また、私のスクールは基本的に社会人向けであることもあり、お仕事の都合などで参加が難しくなってしまった際に、講義に参加できなかったことが大きな機会損失になってしまっているということも(受講者さんにとって)深刻な問題でした。私が対応できる範囲では、別途補講を開催してフォローアップしたりといったことも実際には行っていましたが、かといってそれを全員に対して公平に漏れなく行うことは個人運営のスクールでは物理的・時間的に無理があり、なかなか講師としても運営者としても悩ましい、難しい問題でした。

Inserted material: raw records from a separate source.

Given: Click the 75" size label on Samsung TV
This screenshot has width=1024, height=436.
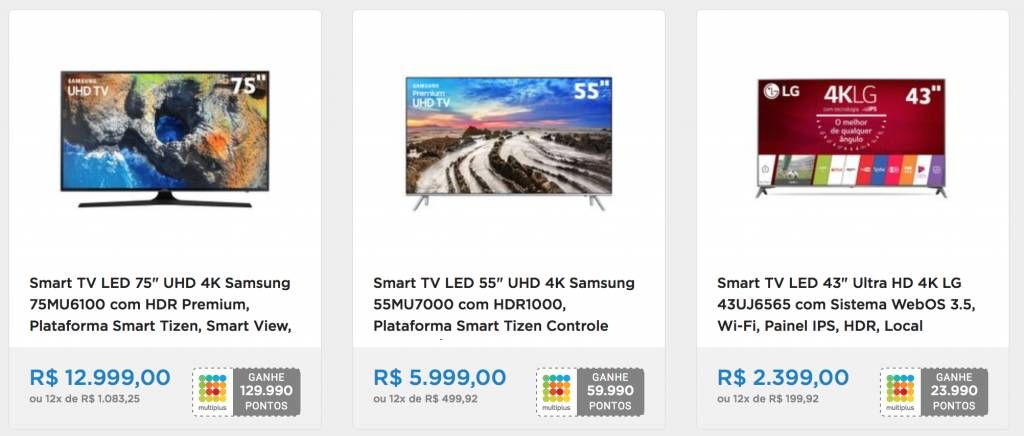Looking at the screenshot, I should click(248, 86).
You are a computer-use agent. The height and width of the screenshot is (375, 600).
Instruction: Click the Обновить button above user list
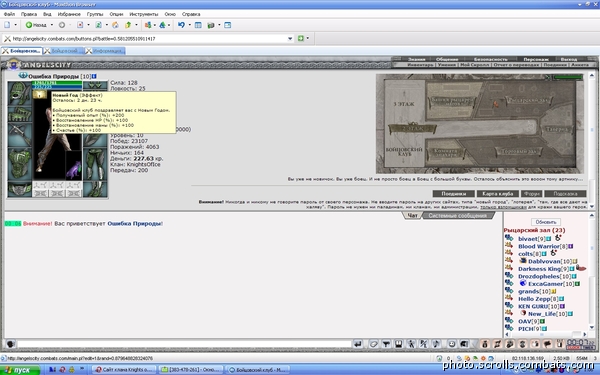click(x=546, y=222)
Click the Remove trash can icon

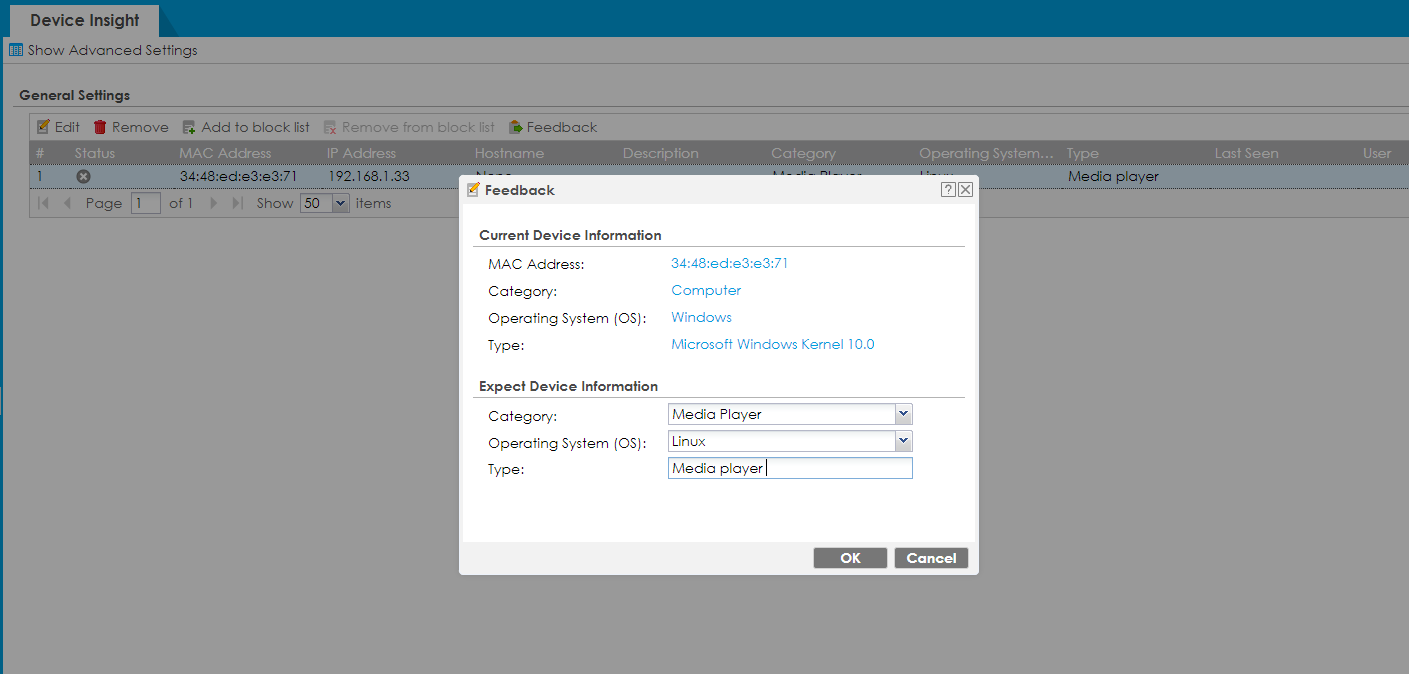pos(100,127)
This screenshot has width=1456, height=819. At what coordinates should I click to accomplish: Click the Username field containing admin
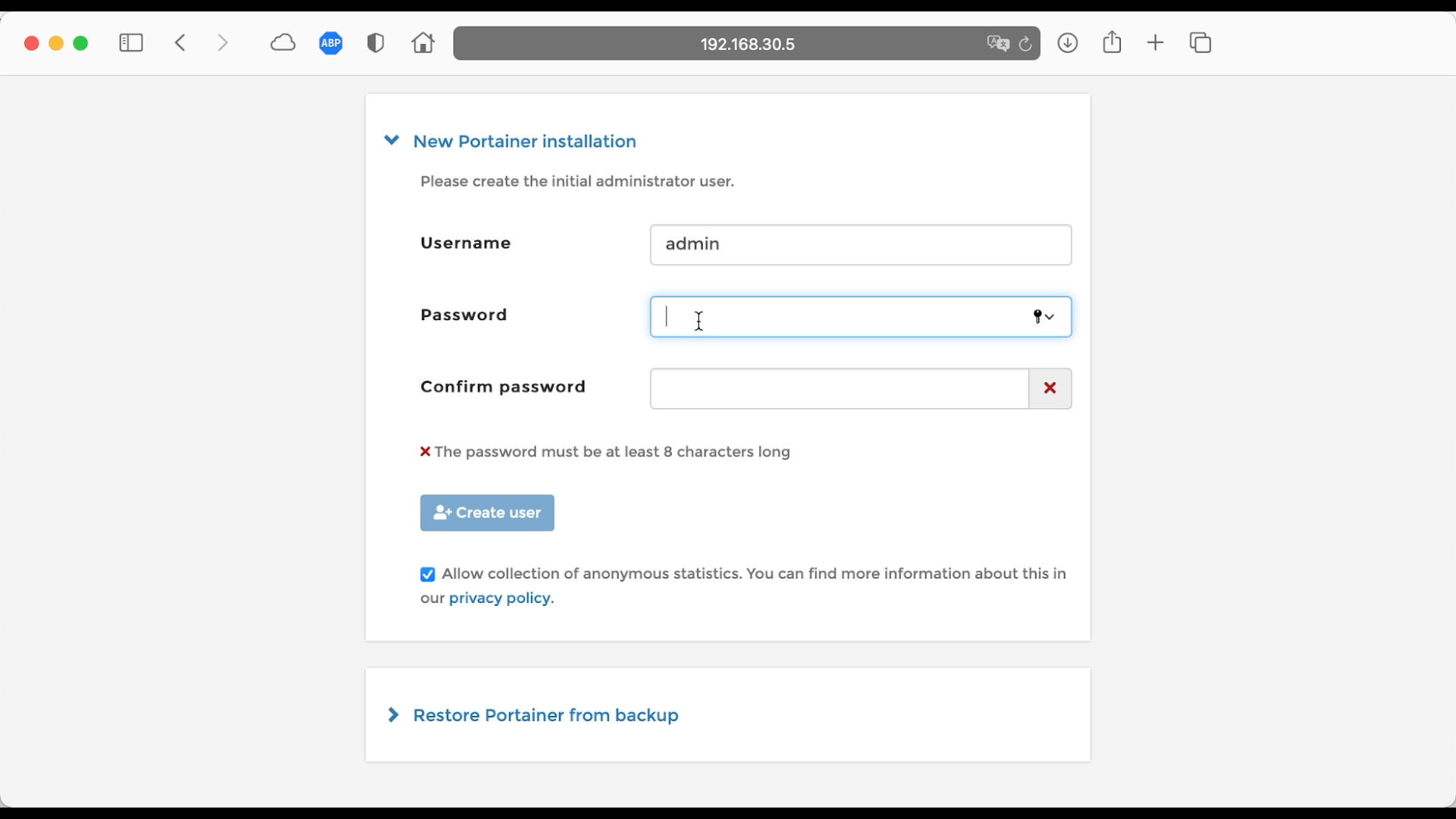tap(860, 245)
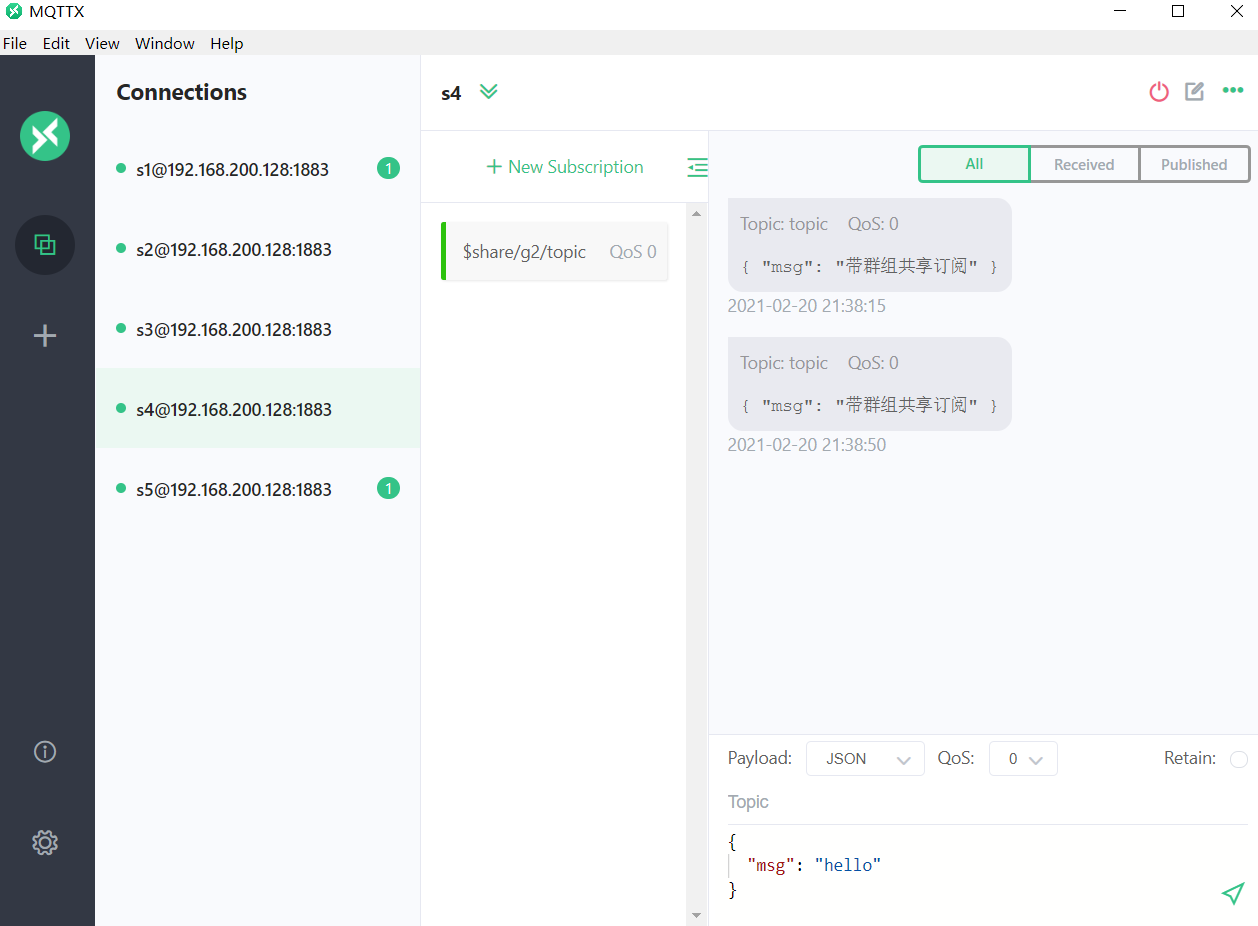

そしてこれらの問題を一挙に解決することができる手段が、リモート受講です。

リモート受講が実現できれば、そもそも居住地が東京から離れていても受講することができるようになります。さすがに対面で口頭で講義を受けているのと動画を見ているのとでは、臨場感はちょっと違うかもしれません。しかし、講師の言葉がしっかりリアルタイムで伝わるという意味では、講義の内容については現地にいるのとまったく同じものを受講者さんが聴講できます。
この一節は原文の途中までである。